Masters of Destiny
Doomed
It is an unfortunate fact of life reflected in the stages of man, that we start off facing problems looking to others to solve these problems. Later we learn to solve these problems ourselves, we teach others to do the same. After that we delegate problem solving to those we have taught but find that as our own capacity diminishes, those that come after us simply ask an AI to do that which we struggled to learn in the past. A steady spiral ensuring future humanity’s cognitive decline, fuelled by the genius of its ancestors. We had become masters of our destiny only to hand it over to machines, because we hope machines will do it better.
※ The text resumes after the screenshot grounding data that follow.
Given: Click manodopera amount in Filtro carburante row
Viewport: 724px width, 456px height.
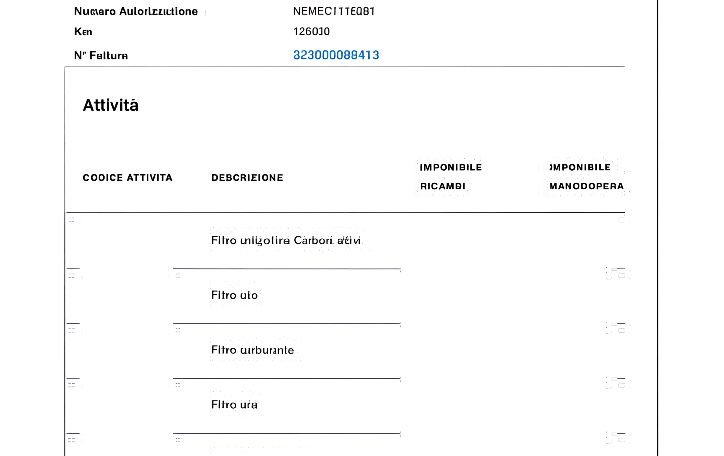Looking at the screenshot, I should pos(617,327).
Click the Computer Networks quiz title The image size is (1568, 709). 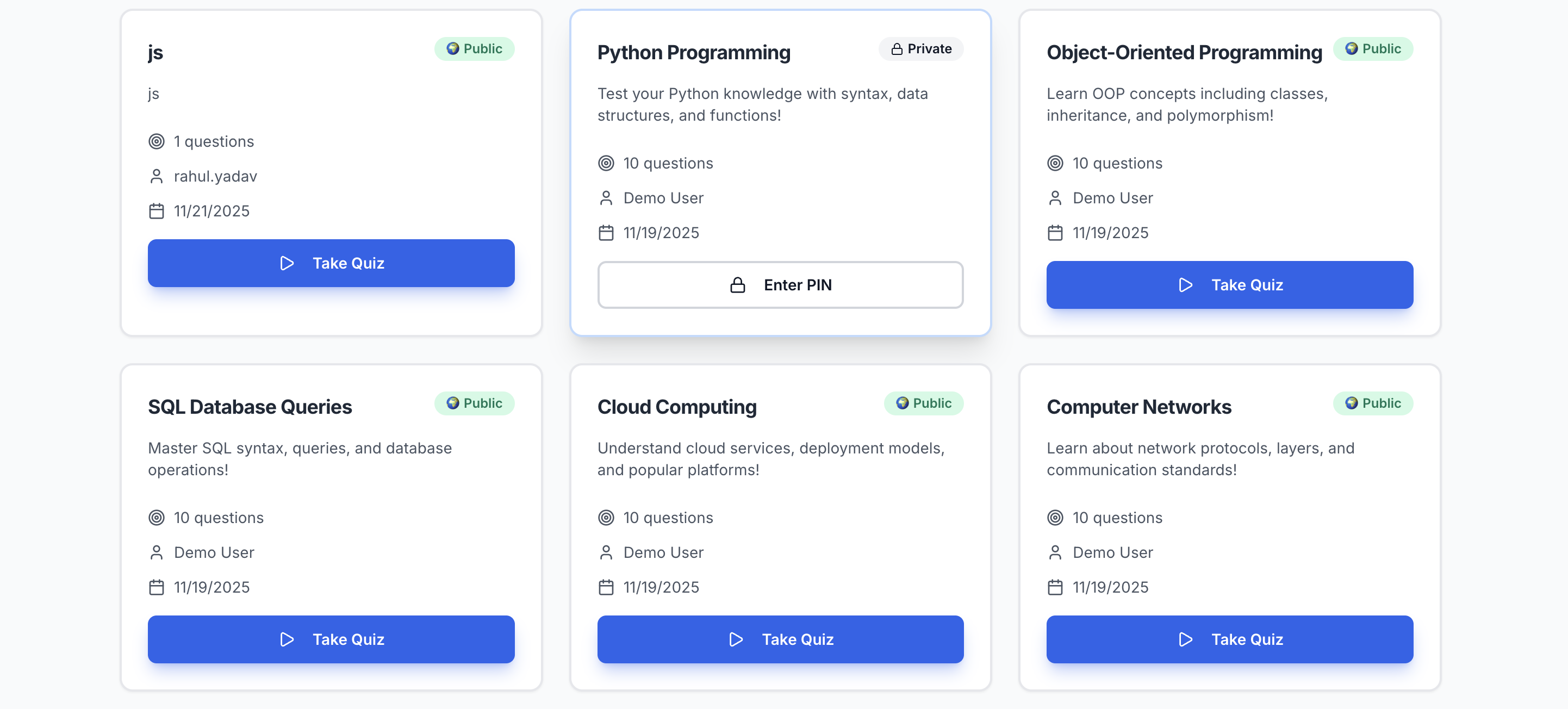pos(1138,407)
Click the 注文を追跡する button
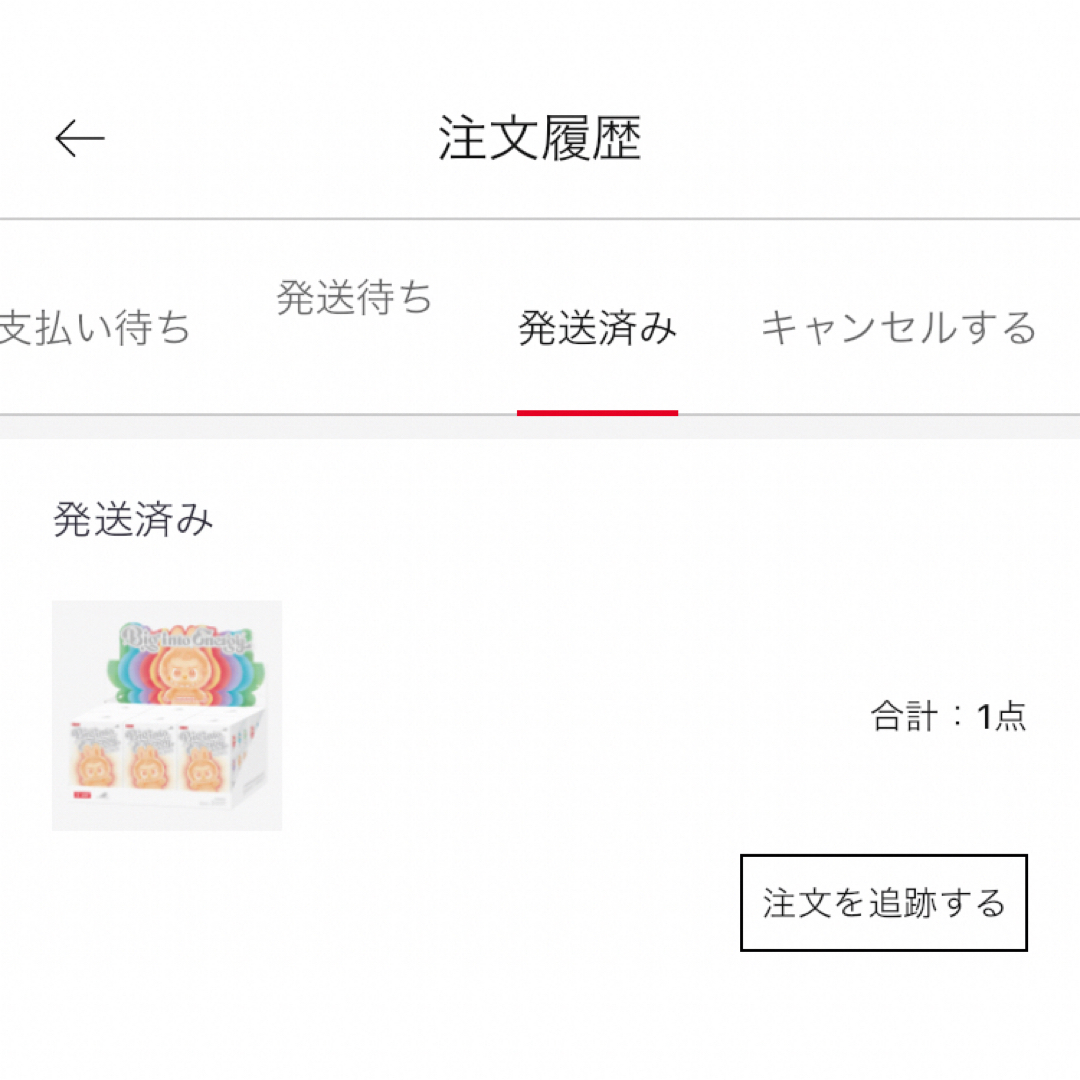This screenshot has height=1080, width=1080. (x=884, y=903)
Perhaps they will.
In my job, tools that were created to make our job easier demand data from us, enforce protocols and are the exclusive conduit for information. Thus in our so called “caring profession”, the modern doctor spends as much time staring at a monitor as looking at patients, more hands on keyboard than hands-on examination, relying more on scans than an unreliable clinical acumen. Indeed this future may be safer and it is foolish to value old system of compassionate care delivery just because dispassionate algorithms have dispensed with the need for a human touch.
Clouded Judgement
Enter one of my newest colleagues; let’s call him Waq. A gentle giant of a youth, who looked like he could beat you to a pulp with a cheerful handshake. This big-brained surgeon whose head was always in the clouds, had discovered LLMs residing in those clouds and wished to bring them to the reach of the lesser mortals such as myself.
“I know what you need!” he announced. Of course I knew exactly what I needed, and it didn’t involve a smart-alec youth (even if he is 8 feet tall, with arms the size of my thighs) telling me.
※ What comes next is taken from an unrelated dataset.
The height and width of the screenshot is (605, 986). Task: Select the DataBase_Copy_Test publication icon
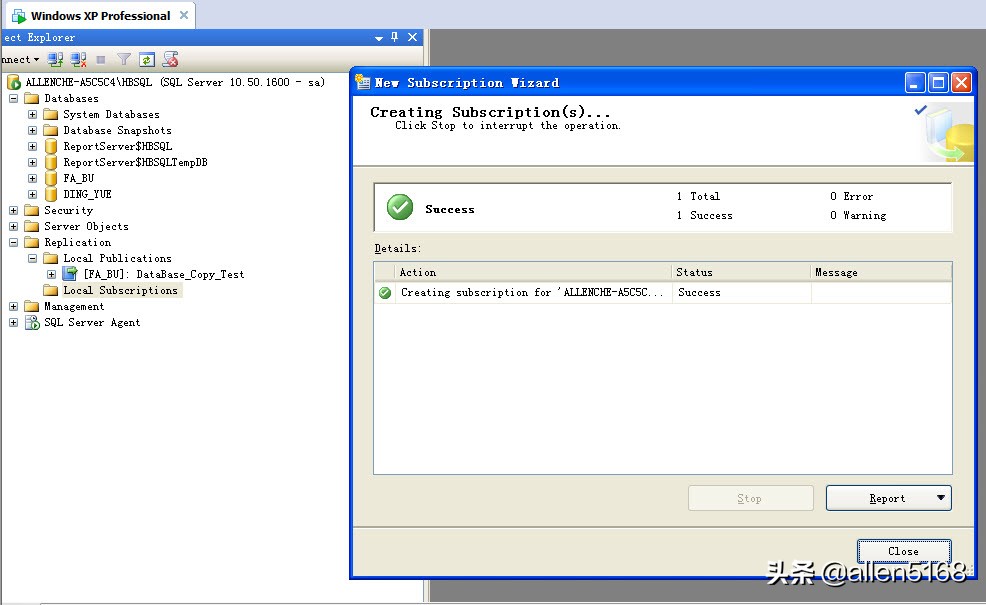click(x=68, y=273)
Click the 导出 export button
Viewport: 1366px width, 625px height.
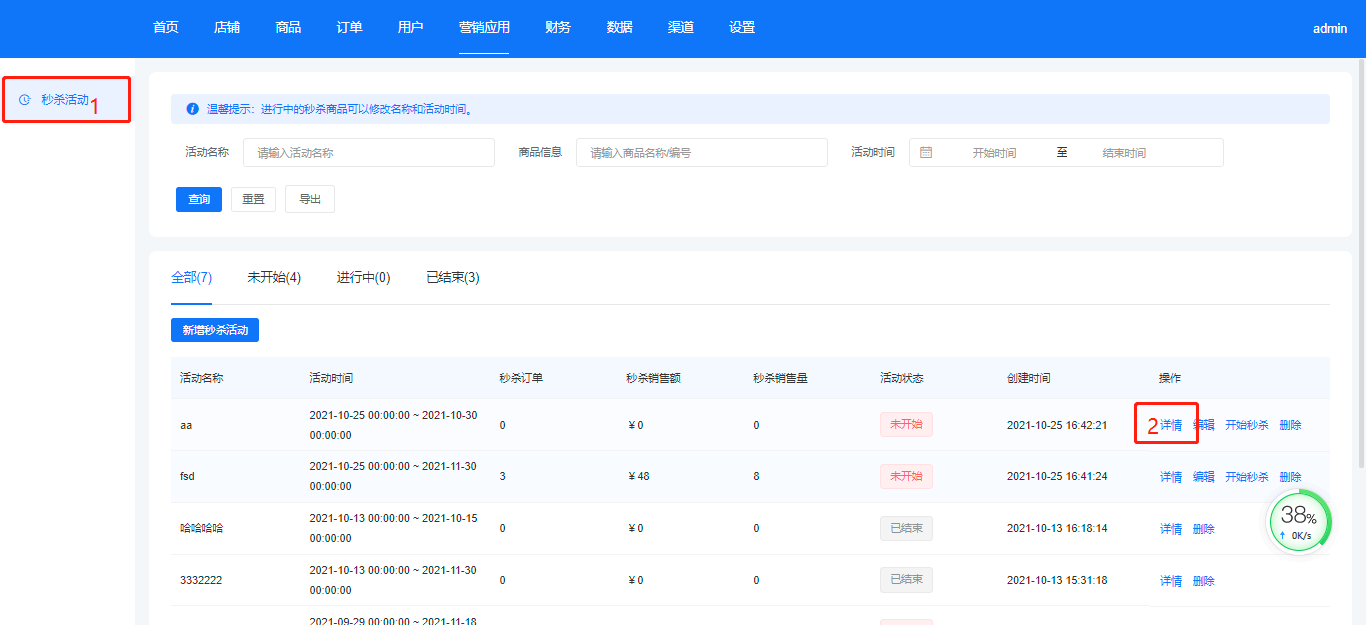(x=310, y=199)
“Oh, hello Waq”, I said putting on my well-practised fake sincerity, “I was just hoping you would come along and tell me.”
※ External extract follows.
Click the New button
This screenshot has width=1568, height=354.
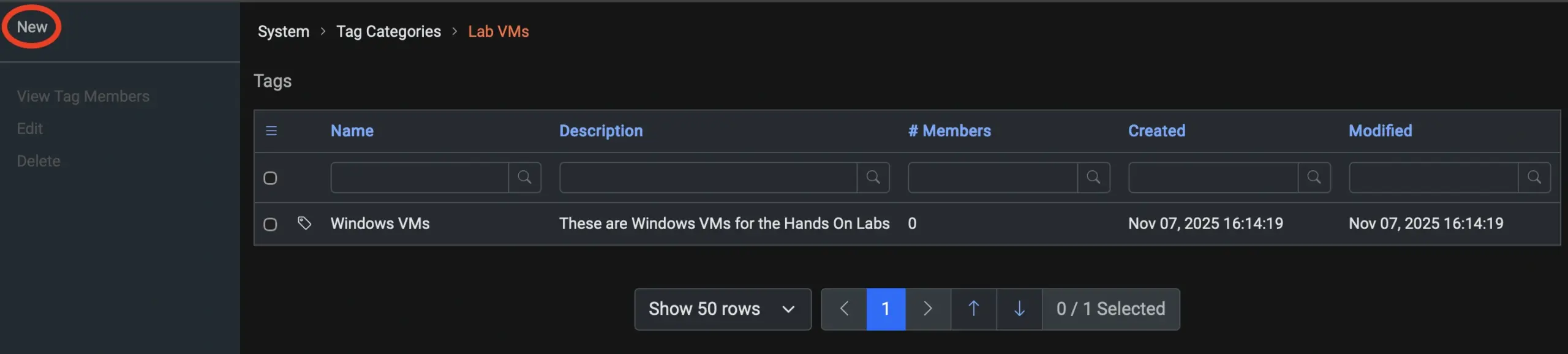tap(31, 26)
Waq didn’t need any encouragement, seeming to derive an unending supply of enthusiasm from the ether, “You need A Cloud”.
“Goodness, you’re right!” I said, “A Cloud, you say? Lenticular or Cumulonimbus do you think?”
“You know how you hate AI and think it will take our jobs, end the world and so on?”
“I have seen Terminator, Waq”, I said “Of course I know what’s coming.”, with visions of Waq revealing himself as a cyborg with living biomimetic skin grown over a metallic endoskeleton.
“A Two-Way Interface for a Dynamic Digital Learning Experience and Deterministic Encoding of Expertise”, he declared. “Now this will use experts to encoding their knowledge, experience and available evidence in a form that be used to train other individuals, rather than rely on some dependency inducing neural network on a server somewhere.”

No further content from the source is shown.